RUN dnf -y builddep ArborX.spec
RUN git init -b rawhide
RUN fedpkg --verbose --debug local
May still be a certificate problem
------
> [14/14] RUN GIT_SSL_NO_VERIFY=true fedpkg --verbose --debug local:
0.388 Creating repo object from /ArborX.rpm
0.390 Could not determine the remote name: Cmd('git') failed due to: exit code(1)
0.390 cmdline: git config --get branch.rawhide.remote
0.390 Falling back to default remote name 'origin'
0.392 Failed to get repository name from Git url or pushurl
0.395 Failed to get ns from Git url or pushurl
0.398 Initiating a koji session to https://koji.fedoraproject.org/kojihub
0.465 Unable to query Koji to find rawhide target. Continue offline.

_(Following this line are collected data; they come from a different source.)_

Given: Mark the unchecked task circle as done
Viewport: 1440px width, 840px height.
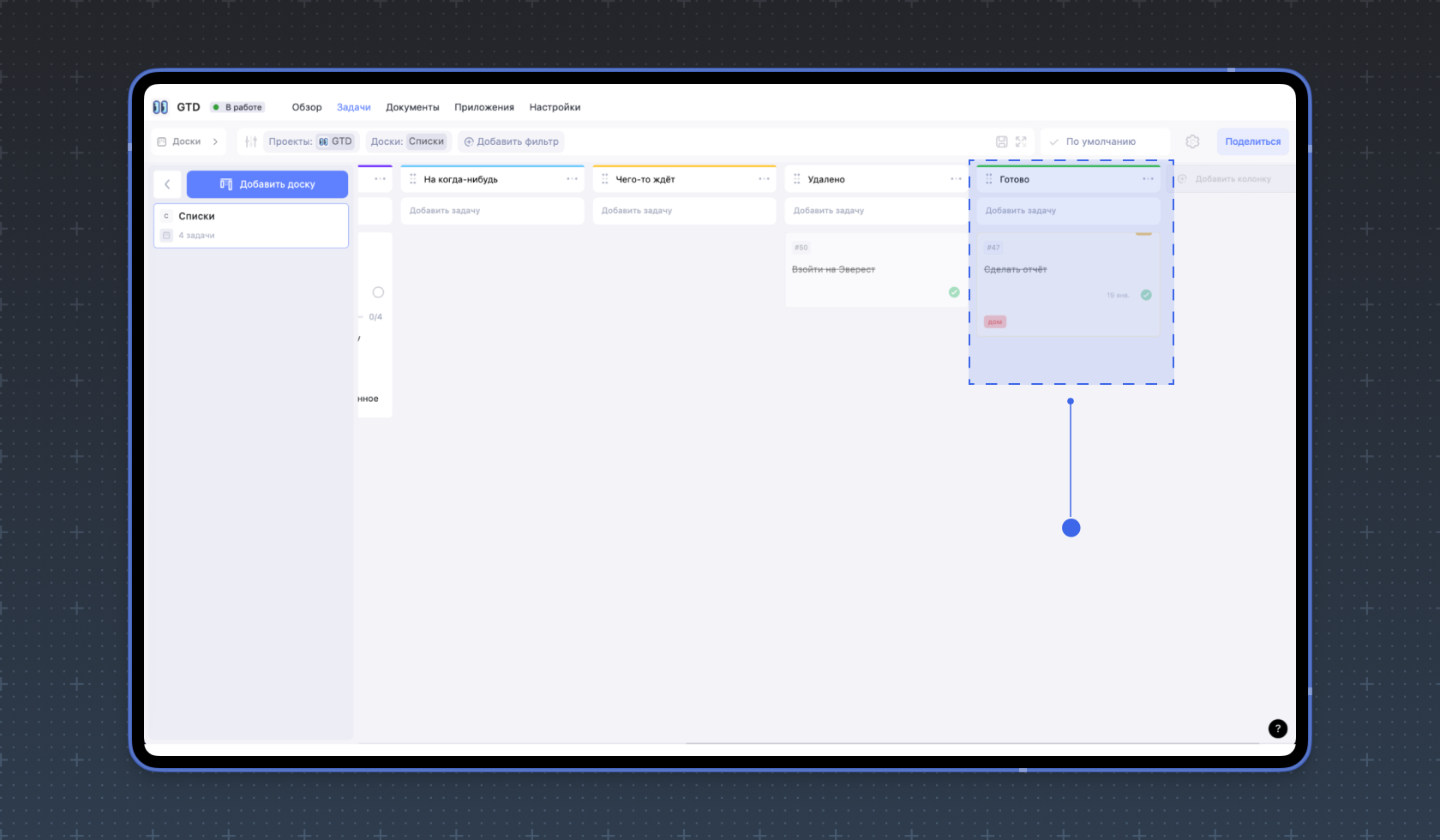Looking at the screenshot, I should 378,292.
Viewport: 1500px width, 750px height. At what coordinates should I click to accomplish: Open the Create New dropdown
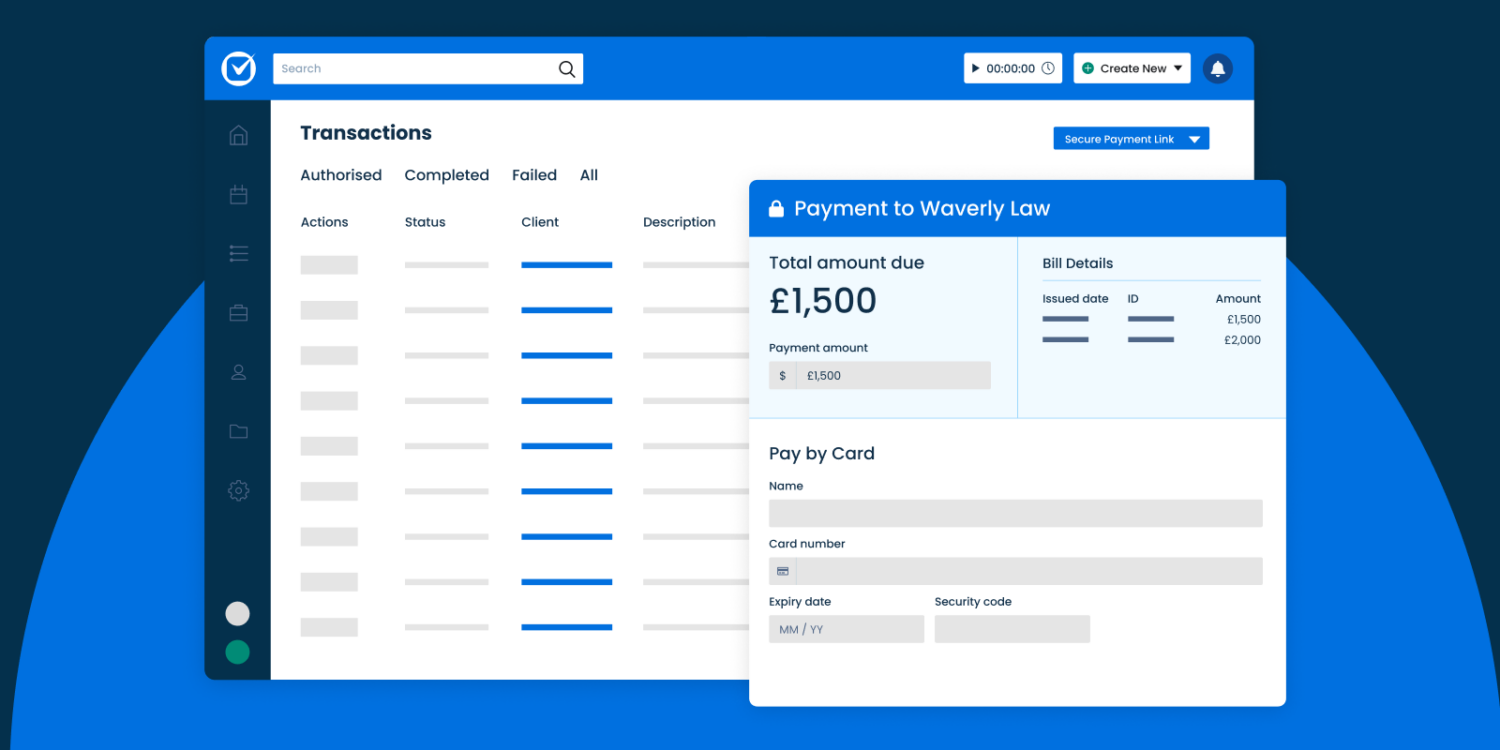tap(1131, 68)
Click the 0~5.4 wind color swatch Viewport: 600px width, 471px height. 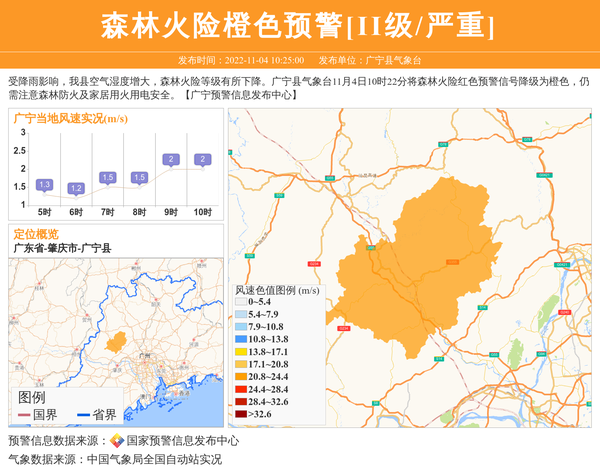[x=241, y=301]
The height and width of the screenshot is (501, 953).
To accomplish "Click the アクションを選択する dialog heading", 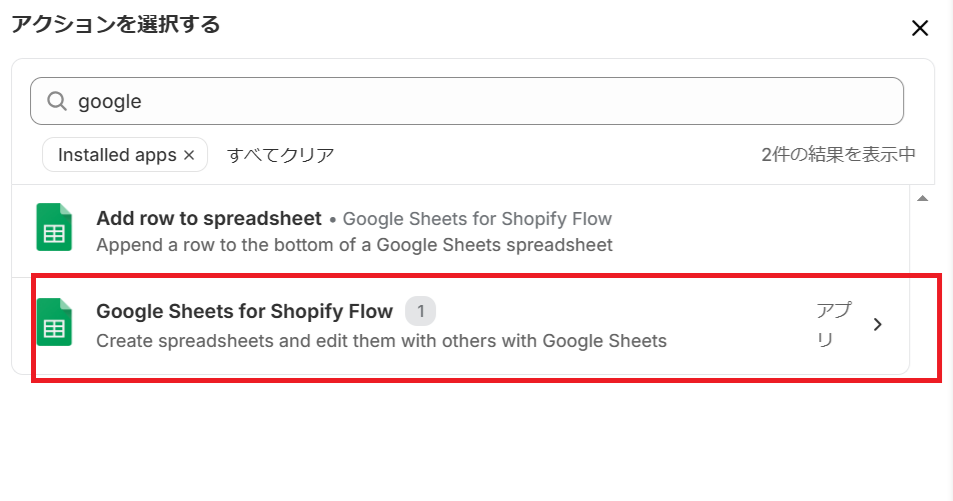I will (115, 25).
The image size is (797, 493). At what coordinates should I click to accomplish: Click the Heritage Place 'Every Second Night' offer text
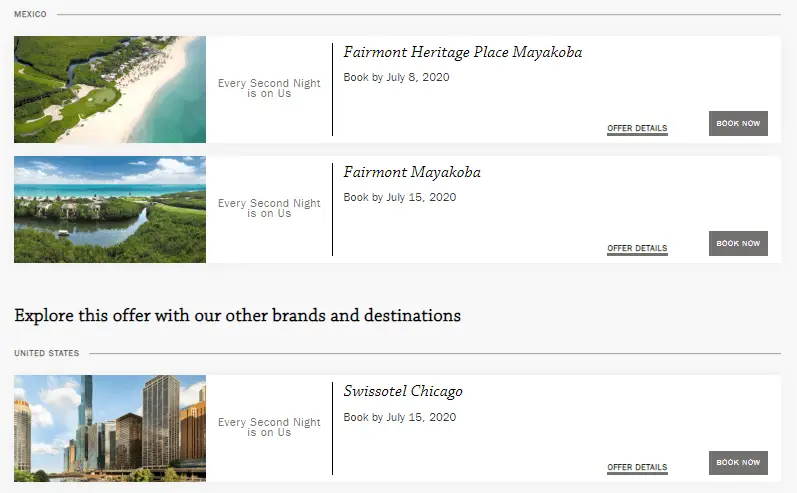click(269, 89)
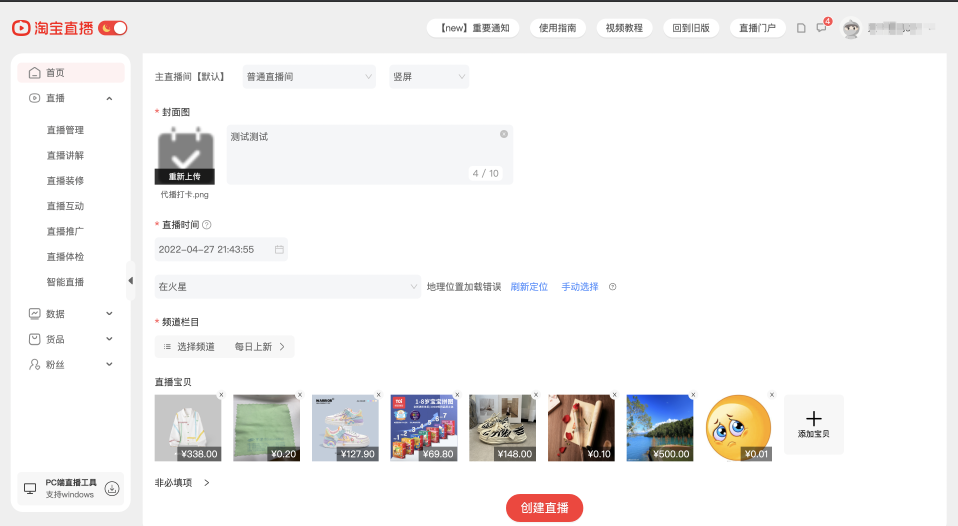Click the help icon next to 直播时间
The width and height of the screenshot is (958, 526).
tap(207, 225)
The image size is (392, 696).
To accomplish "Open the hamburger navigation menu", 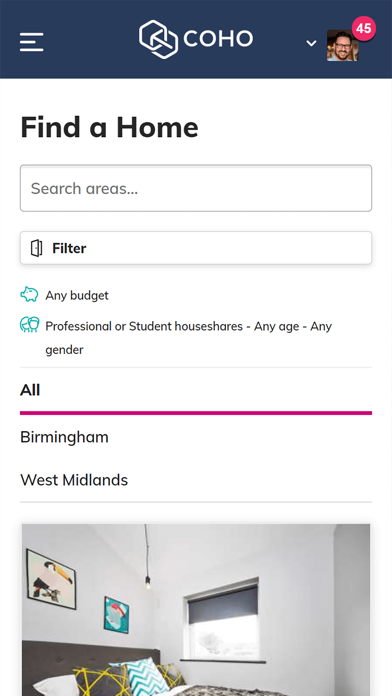I will [32, 42].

0.465 Could not execute local: Unable to find rawhide target
0.466 Traceback (most recent call last):
How about
...
RUN dnf -y builddep ArborX.spec
RUN rpmbuild --define "_sourcedir $(pwd)" -ba ArborX.spec
How about
That works. I'm trying to build it. I'm getting warnings like this
/root/rpmbuild/BUILD/ArborX-9999-build/ArborX/src/kokkos_ext/ArborX_KokkosExtMinMaxReduce.hpp:26:1: note: parameter passing for argument of type ‘std::pair<double, doub
le>’ when C++17 is enabled changed to match C++14 in GCC 10.1
Is it possible to go into the build directory and try to compile manually? If I try make instead of rpmbuild, I'm getting
g++: fatal error: environment variable ‘RPM_ARCH’ not defined
Something like:
export RPM_ARCH=$(uname -m)
export RPM_PACKAGE_RELEASE=1
export RPM_PACKAGE_VERSION=9999
export RPM_PACKAGE_NAME=ArborX
Getting some errors when building inside the container
{standard input}: Assembler messages:
{standard input}:21745563: Warning: end of file not at end of a line; newline inserted
{standard input}:21746825: Error: unknown pseudo-op: `.ul'
But the two tests that fail in this PR were built (ArborX_Test_SpecializedTraversals and ArborX_Test_Clustering) and pass. Not sure if they need some specific OMP_NUM_THREADS or configuration, or whether they fail intermittently.